Reports of the demise of Goodyear (NYSE: GT) as the top North American tire maker have been exaggerated. Like Mark Twain before, Goodyear seems to be sitting up and taking nourishment.

A report two weeks ago had Goodyear being dethroned for the first time in the U.S. and Canada, at the hands of Japanese tire maker Bridgestone. However, Goodyear's earnings report released last week seems to confirm that Goodyear continues to rule the road, with $8.86 billion in North American sales.

That's a somewhat wider spread than the 3,000-car difference that allowed General Motors (NYSE: GM) to keep its title as world's biggest carmaker away from interloper Toyota Motors (NYSE: TM). Yet Goodyear's efforts were probably just as surprising.

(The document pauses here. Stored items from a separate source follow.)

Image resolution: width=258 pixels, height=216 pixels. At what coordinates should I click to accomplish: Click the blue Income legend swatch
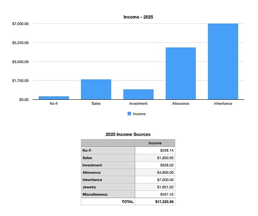pyautogui.click(x=129, y=114)
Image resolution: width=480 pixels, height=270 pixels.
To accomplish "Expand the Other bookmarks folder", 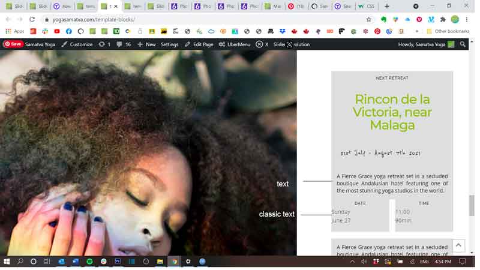I will pyautogui.click(x=448, y=31).
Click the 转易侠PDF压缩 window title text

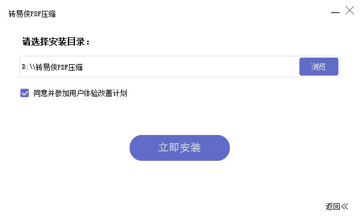tap(32, 14)
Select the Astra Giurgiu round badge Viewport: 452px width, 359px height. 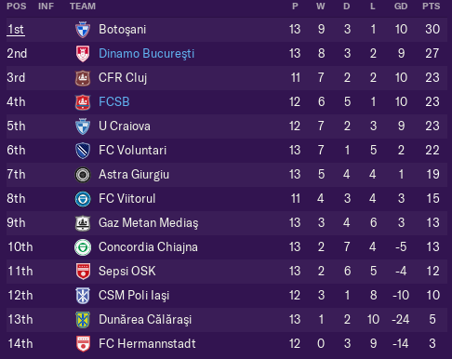(x=83, y=175)
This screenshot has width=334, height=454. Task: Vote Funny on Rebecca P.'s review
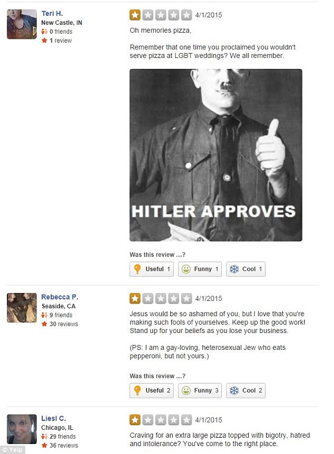tap(200, 390)
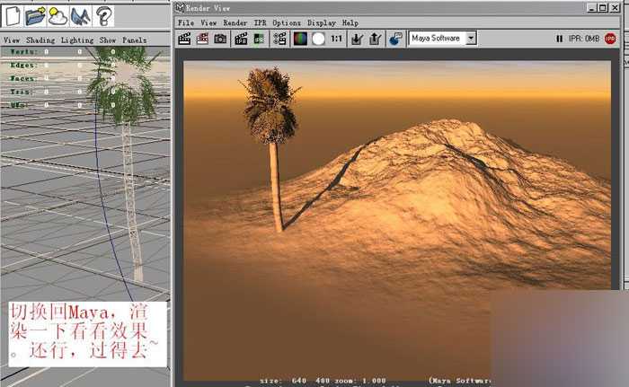This screenshot has height=387, width=629.
Task: Start IPR render with clapperboard icon
Action: 241,39
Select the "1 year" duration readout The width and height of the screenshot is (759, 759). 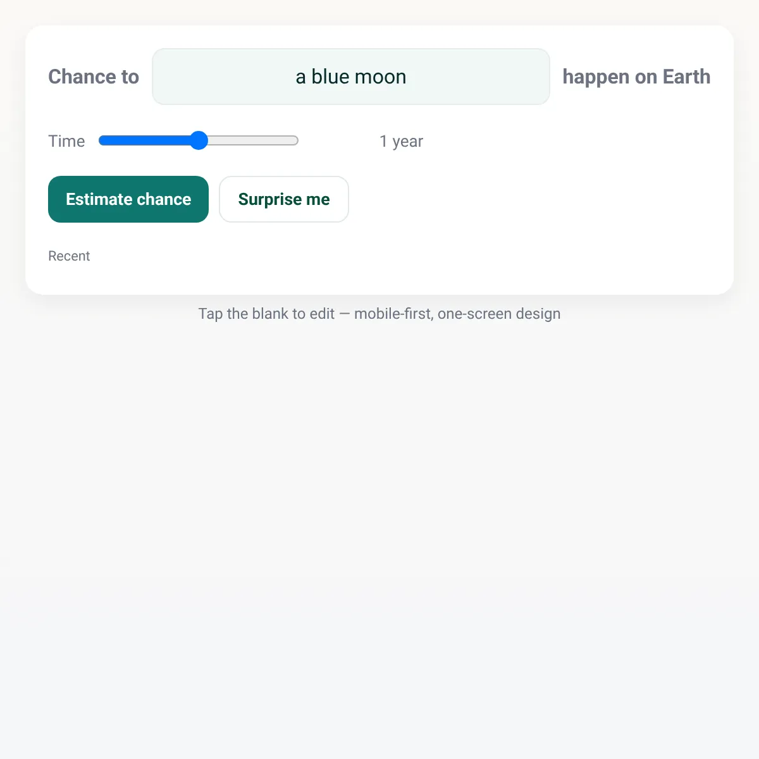click(x=401, y=141)
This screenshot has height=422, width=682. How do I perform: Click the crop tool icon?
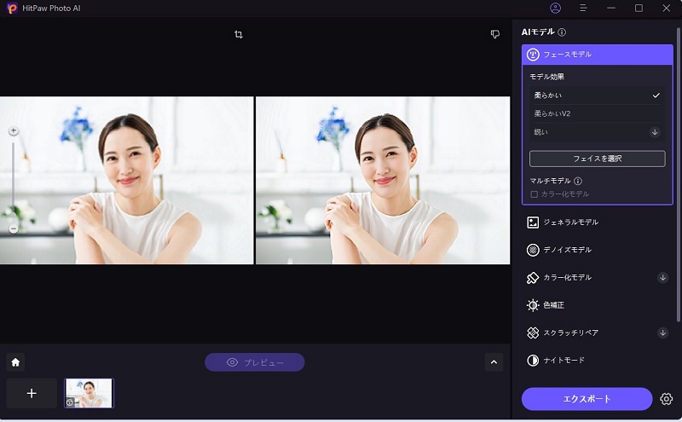click(239, 34)
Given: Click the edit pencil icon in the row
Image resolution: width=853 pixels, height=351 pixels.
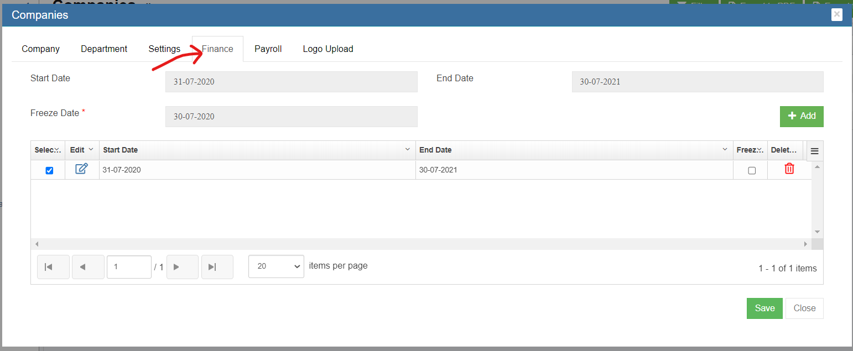Looking at the screenshot, I should click(81, 169).
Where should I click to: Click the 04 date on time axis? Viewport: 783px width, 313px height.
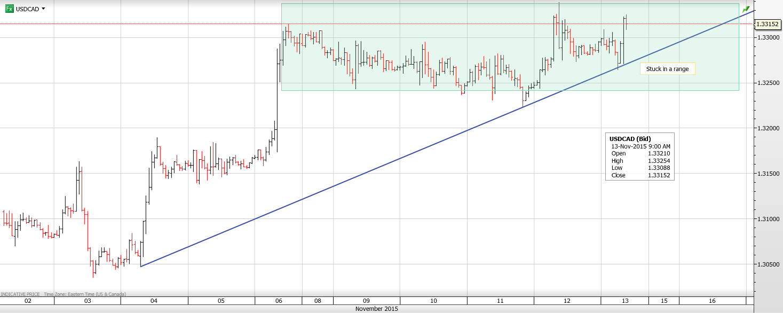(x=154, y=301)
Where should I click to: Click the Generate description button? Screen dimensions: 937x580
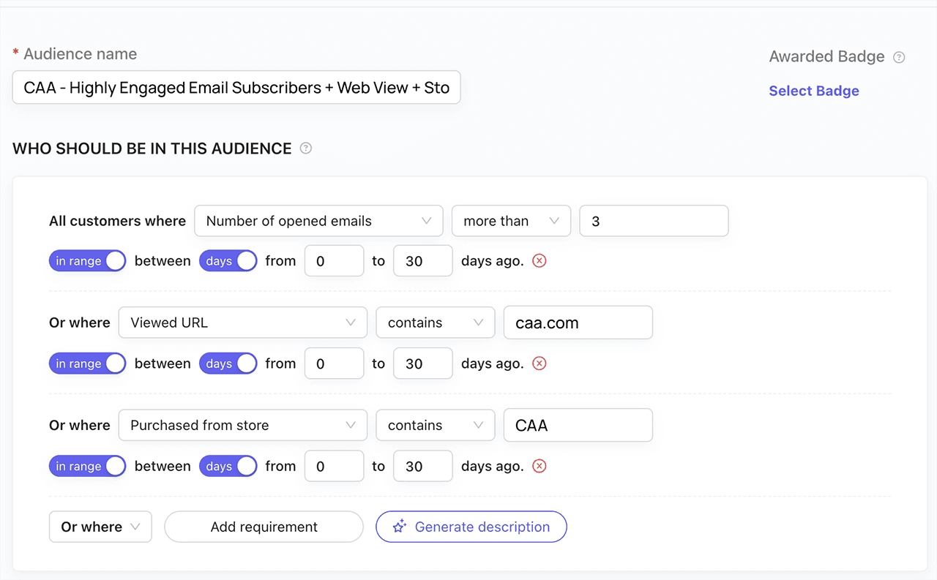(471, 527)
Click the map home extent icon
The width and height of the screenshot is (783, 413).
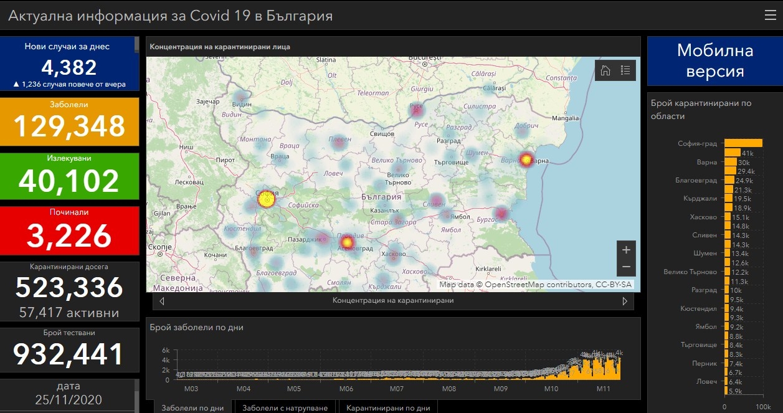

Goodyear earned $52 million, or $0.23 a share, compared with a $2.02-per-share loss last year. Last year's fourth quarter was marred by a crippling 12-week strike, which not only helped the company lose $367 million in the quarter but also gave Bridgestone an opportunity to increase its domestic presence. Goodyear also sold fewer tires in 2007 than it did in 2006, but a combination of price increases and the sale of higher-priced premium tires more than offset the low unit numbers. Revenue per tire rose 10% in the fourth quarter, even though the company sold 1.1 million fewer tires than last year. Meanwhile, the world's No. 2 tiremaker, Michelin, reported a 35% increase in its profits on Friday, and Cooper Tire & Rubber (NYSE: CTB) is expected to report a 10% increase in per-share profits at the end of the month.

Some of Goodyear's ventures have left me scratching my head -- the Goodyear-branded GPS device, for one -- but the continuing focus on making premium tires that appeal to drivers of luxury cars and SUVs has kept Goodyear off life support.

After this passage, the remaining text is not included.